All around the world, increasingly, the youth are taking to the streets, protesting, agitating, and striking against the abuses of power, the failures of government, the excesses of greed, plundering and poverty. The educated youth in particular are playing an active role, a role which will be increasing dramatically over the coming year and years. The educated youth are graduating into a jobless market with immense debt and few opportunities. Now, just as several decades ago, the youth are turning back to activism. What happened in the intervening period to derail the activism that had been so widespread in the 1960s? How did our educational system get to its present state? What do these implications have for the present and future?

The “Crisis of Democracy”

In the period between the 1950s and the 1970s, the Western world, and especially the United States, experienced a massive wave of resistance, rebellion, protest, activism and direct action by entire sectors of the general population which had for decades, if not centuries, been largely oppressed and ignored by the institutional power structure of society. The Civil Rights movement in the United States, the rise of the New Left – radical and activist – in both Europe and North America, as elsewhere, anti-war activism, largely spurred against the Vietnam War, Liberation Theology in Latin America (and the Philippines), the environmental movement, feminist movement, gay rights movements, and all sorts of other activist and mobilized movements of youth and large sectors of society were organizing and actively agitating for change, reform, or even revolution. The more power resisted their demands, the more the movements became radicalized. The slower power acted, the faster people reacted. The effect, essentially, was that these movements sought to, and in many cases did, empower vast populations who had otherwise been oppressed and ignored, and they generally awakened the mass of society to such injustices as racism, war, and repression.

For the general population, these movements were an enlightening, civilizing, and hopeful phase in our modern history. For elites, they were terrifying. Thus, in the early 1970s there was a discussion taking place among the intellectual elite, most especially in the United States, on what became known as the “Crisis of Democracy.” In 1973, the Trilateral Commission was formed by banker and global oligarch David Rockefeller, and intellectual elitist Zbigniew Brzezinski. The Trilateral Commission brings together elites from North America, Western Europe, and Japan (now including several states in East Asia), from the realms of politics, finance, economics, corporations, international organizations, NGOs, academia, military, intelligence, media, and foreign policy circles. It acts as a major international think tank, designed to coordinate and establish consensus among the dominant imperial powers of the world.

In 1975, the Trilateral Commission issued a major report entitled, “The Crisis of Democracy,” in which the authors lamented against the “democratic surge” of the 1960s and the “overload” this imposed upon the institutions of authority. Samuel Huntington, a political scientist and one of the principal authors of the report, wrote that the 1960s saw a surge in democracy in America, with an upswing in citizen participation, often “in the form of marches, demonstrations, protest movements, and ‘cause’ organizations.” Further, “the 1960s also saw a reassertion of the primacy of equality as a goal in social, economic, and political life.” Of course, for Huntington and the Trilateral Commission, which was founded by Huntington’s friend, Zbigniew Brzezinski, and banker David Rockefeller, the idea of “equality as a goal in social, economic, and political life” is a terrible and frightening prospect. Huntington analyzed how as part of this “democratic surge,” statistics showed that throughout the 1960s and into the early 1970s, there was a dramatic increase in the percentage of people who felt the United States was spending too much on defense (from 18% in 1960 to 52% in 1969, largely due to the Vietnam War).[1]

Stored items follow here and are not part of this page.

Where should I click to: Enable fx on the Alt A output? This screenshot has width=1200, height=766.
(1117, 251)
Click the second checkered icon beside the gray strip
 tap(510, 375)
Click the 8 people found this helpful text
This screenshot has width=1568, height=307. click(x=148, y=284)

Huntington wrote that the “essence of the democratic surge of the 1960s was a general challenge to existing systems of authority, public and private,” and further: “People no longer felt the same compulsion to obey those whom they had previously considered superior to themselves in age, rank, status, expertise, character, or talents.” He explained that in the 1960s, “hierarchy, expertise, and wealth” had come “under heavy attack.” The use of language here is important, in framing power and wealth as “under attack” which implied that those who were “attacking” were the aggressors, as opposed to the fact that these populations (such as black Americans) had in fact been under attack from power and wealth for centuries, and were just then beginning to fight back. Thus, the self defense of people against power and wealth is referred to as an “attack.” Huntington stated that the three key issues which were central to the increased political participation in the 1960s were:

social issues, such as use of drugs, civil liberties, and the role of women; racial issues, involving integration, busing, government aid to minority groups, and urban riots; military issues, involving primarily, of course, the war in Vietnam but also the draft, military spending, military aid programs, and the role of the military-industrial complex more generally.[2]

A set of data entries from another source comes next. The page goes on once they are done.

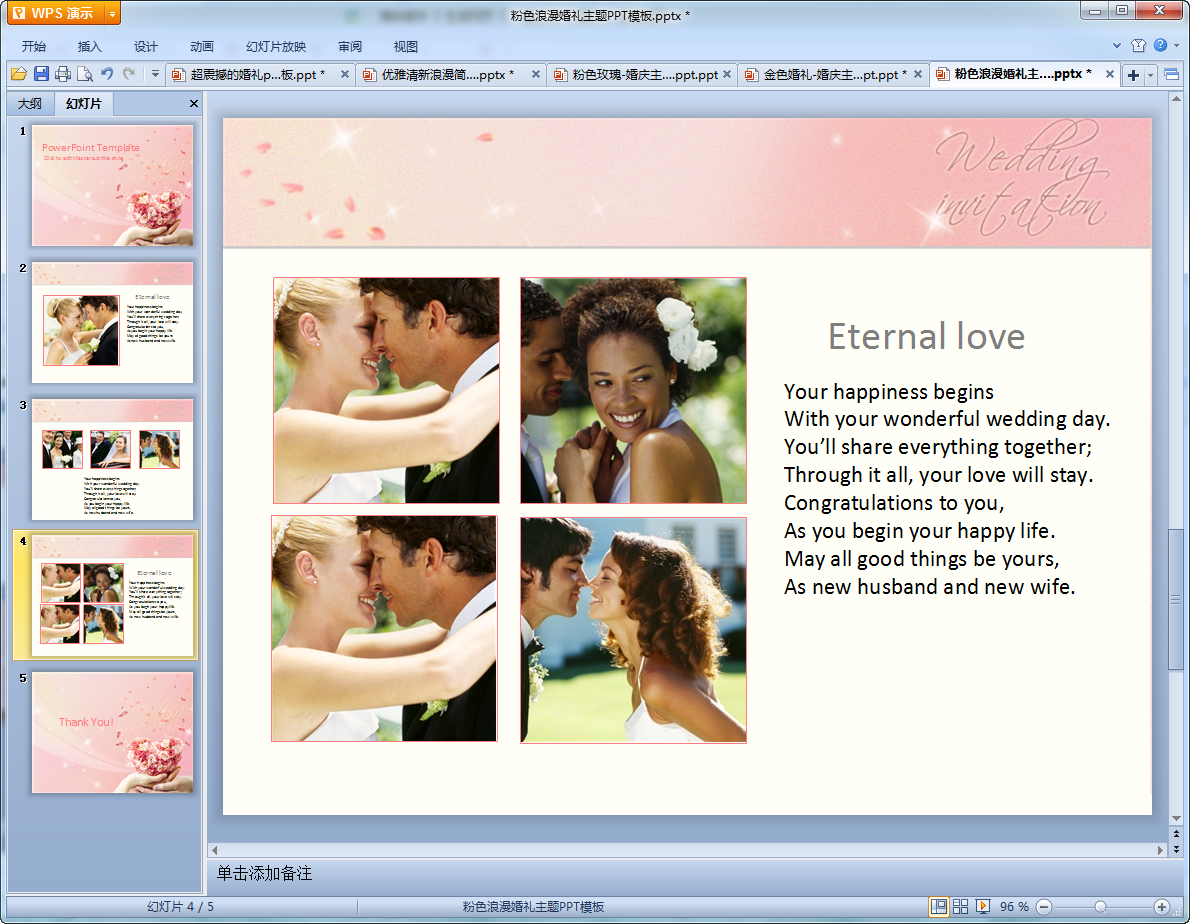The width and height of the screenshot is (1190, 924).
Task: Click 单击添加备注 to add notes
Action: pos(265,873)
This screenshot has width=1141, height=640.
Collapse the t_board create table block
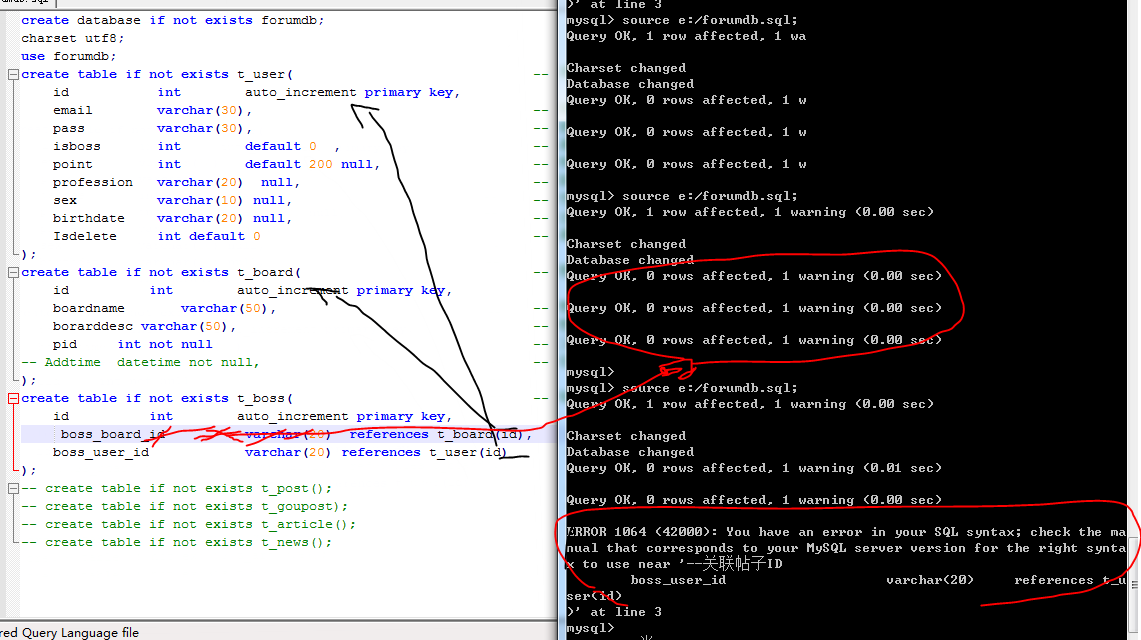pyautogui.click(x=12, y=272)
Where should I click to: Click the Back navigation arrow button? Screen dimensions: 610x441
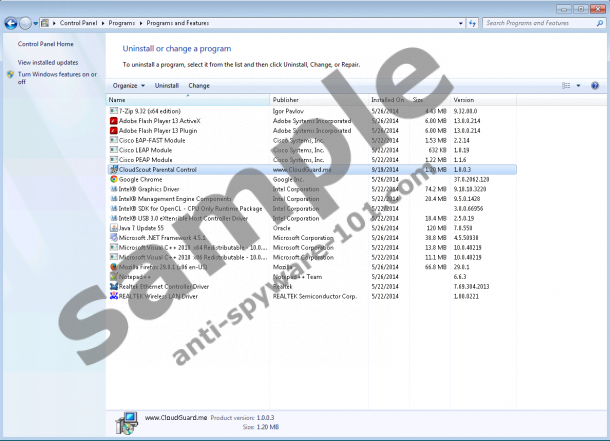11,22
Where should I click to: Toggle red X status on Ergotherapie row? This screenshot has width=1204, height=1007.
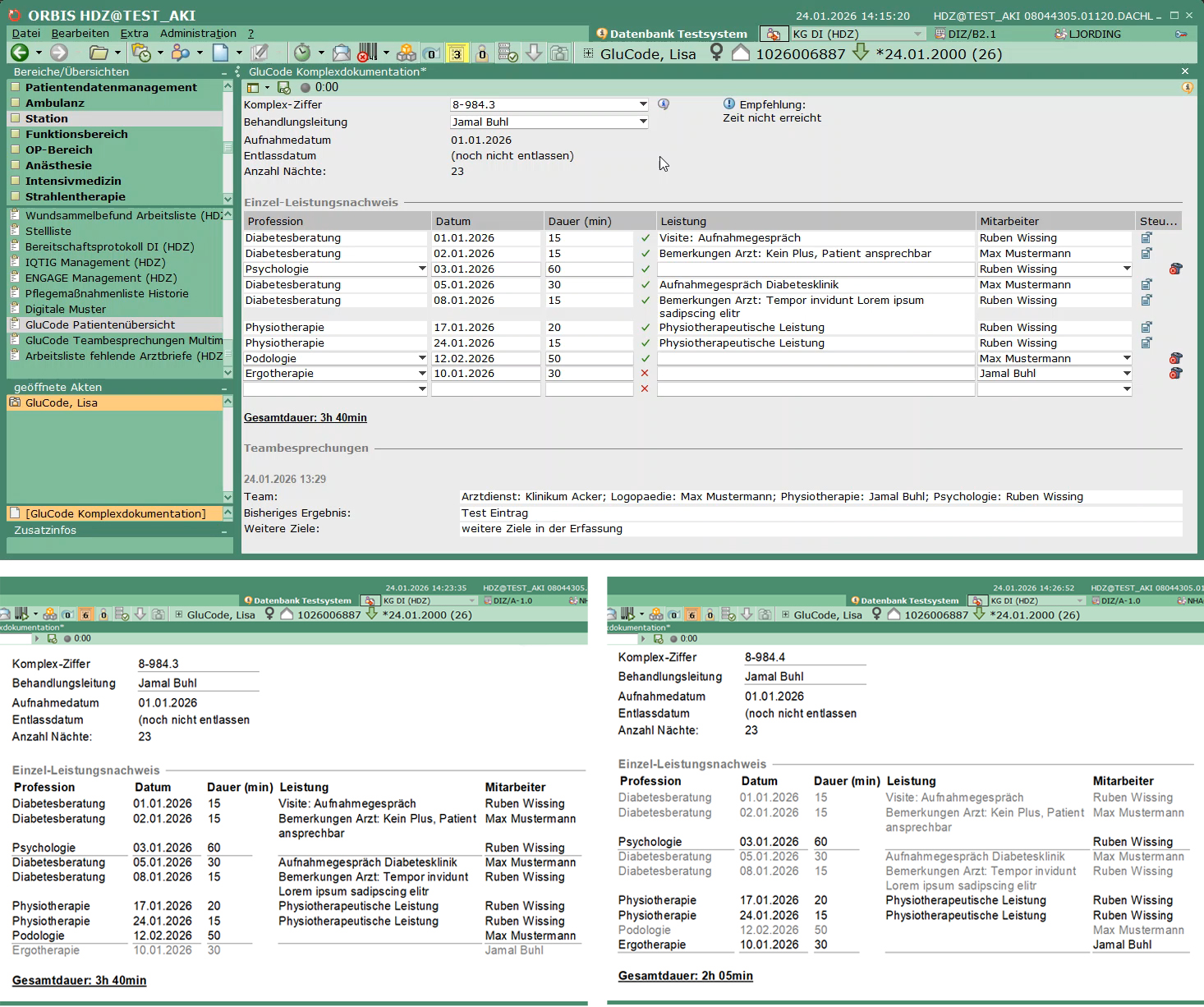[x=645, y=374]
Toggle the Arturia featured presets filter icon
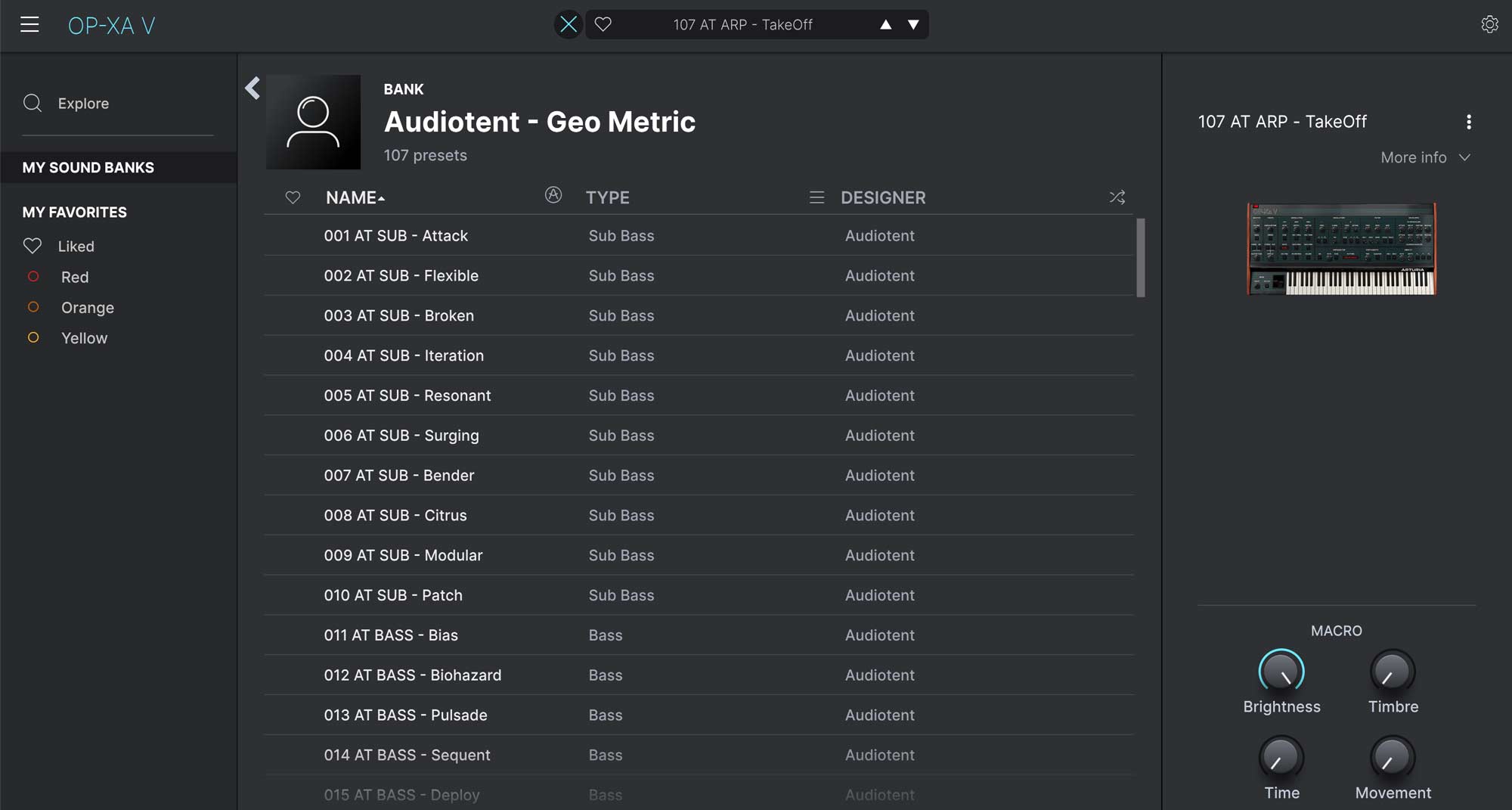This screenshot has height=810, width=1512. point(553,196)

Huntington presented these issues, essentially, as the “crisis of democracy,” in that they increased distrust with the government and authority, that they led to social and ideological polarization, and ultimately, to a “decline in the authority, status, influence, and effectiveness of the presidency.” Huntington concluded that many problems of governance in the United States stem from an “excess of democracy,” and that, “the effective operation of a democratic political system usually requires some measure of apathy and noninvolvement on the part of some individuals and groups.” Huntington explained that society has always had “marginal groups” which do not participate in politics, and while acknowledging that the existence of “marginality on the part of some groups is inherently undemocratic,” it has also “enabled democracy to function effectively.” Huntington identifies “the blacks” as one such group that had become politically active, posing a “danger of overloading the political system with demands.” Of course, this implies directly an elitist version of “democracy” in which the state retains the democratic aesthetic (voting, separation of powers, rule of law) but remains exclusively in the hands of the wealthy power elite. Huntington, in his conclusion, stated that the vulnerability of democracy – the ‘crisis of democracy’ – comes “from the internal dynamics of democracy itself in a highly educated, mobilized, and participant society,” and that what is needed is “a more balanced existence” in which there are “desirable limits to the indefinite extension of political democracy.”[3] In other words, what is needed is less democracy and more authority.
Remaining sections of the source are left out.